Excerpted records
--- START ---

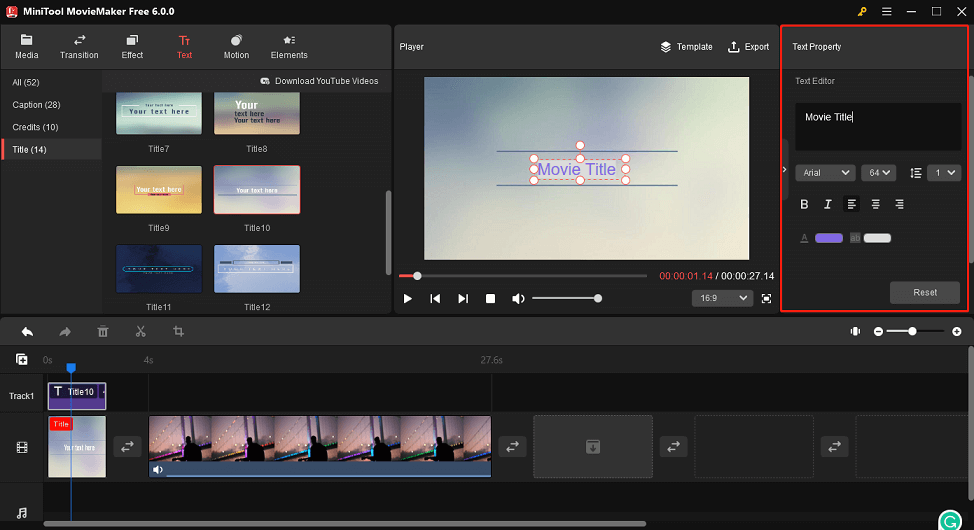Open full screen preview icon
974x530 pixels.
point(766,298)
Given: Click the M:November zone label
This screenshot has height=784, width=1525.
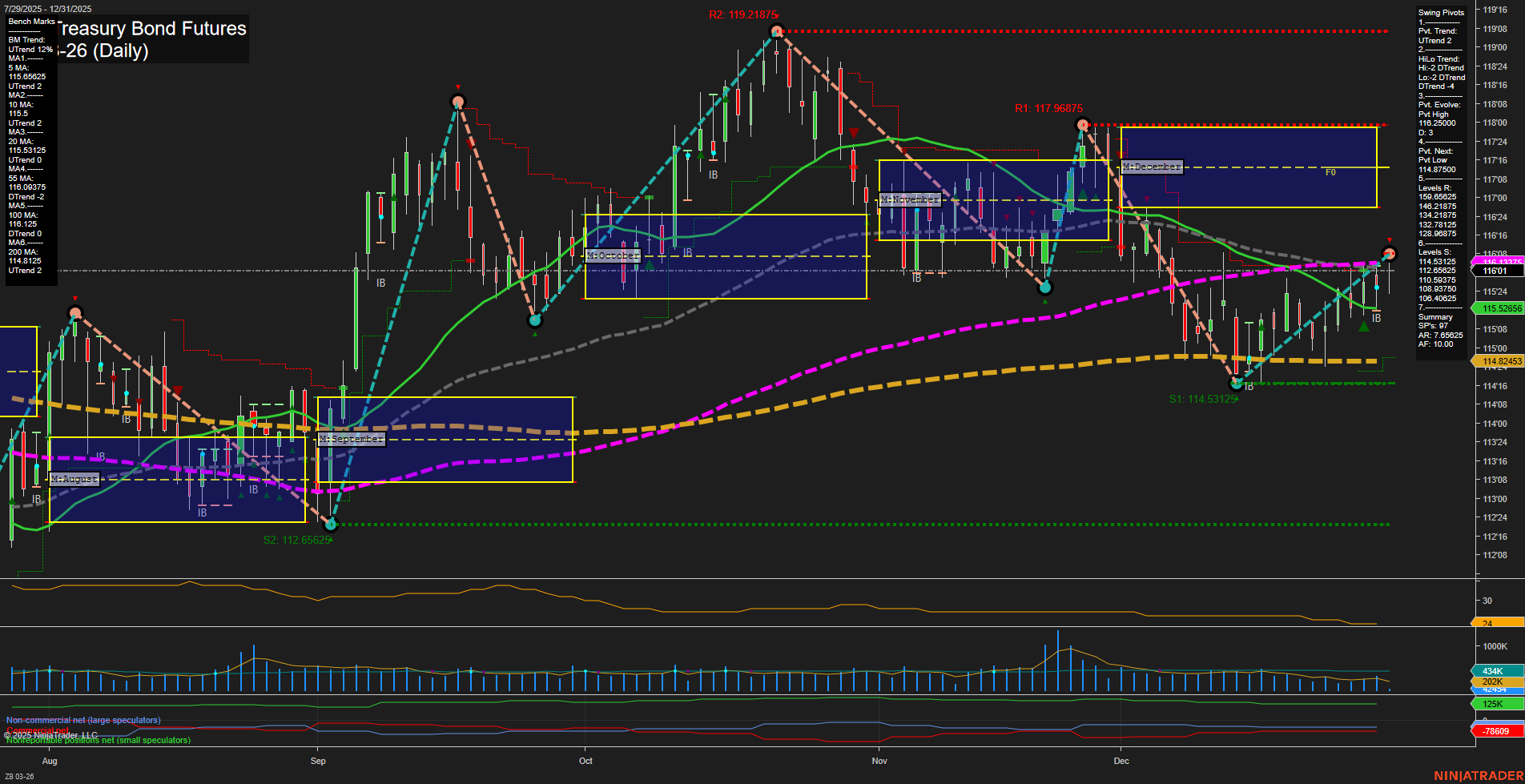Looking at the screenshot, I should [x=909, y=199].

--- END ---

Goal
Starting at the line that contains "Given: Click the M:November zone label" and ending at the last line of the listing, format each line as one string in a JSON list, skipping blank lines and leaving out the pictures.

Written reply
[
  "Given: Click the M:November zone label",
  "This screenshot has height=784, width=1525.",
  "Looking at the screenshot, I should [x=909, y=199]."
]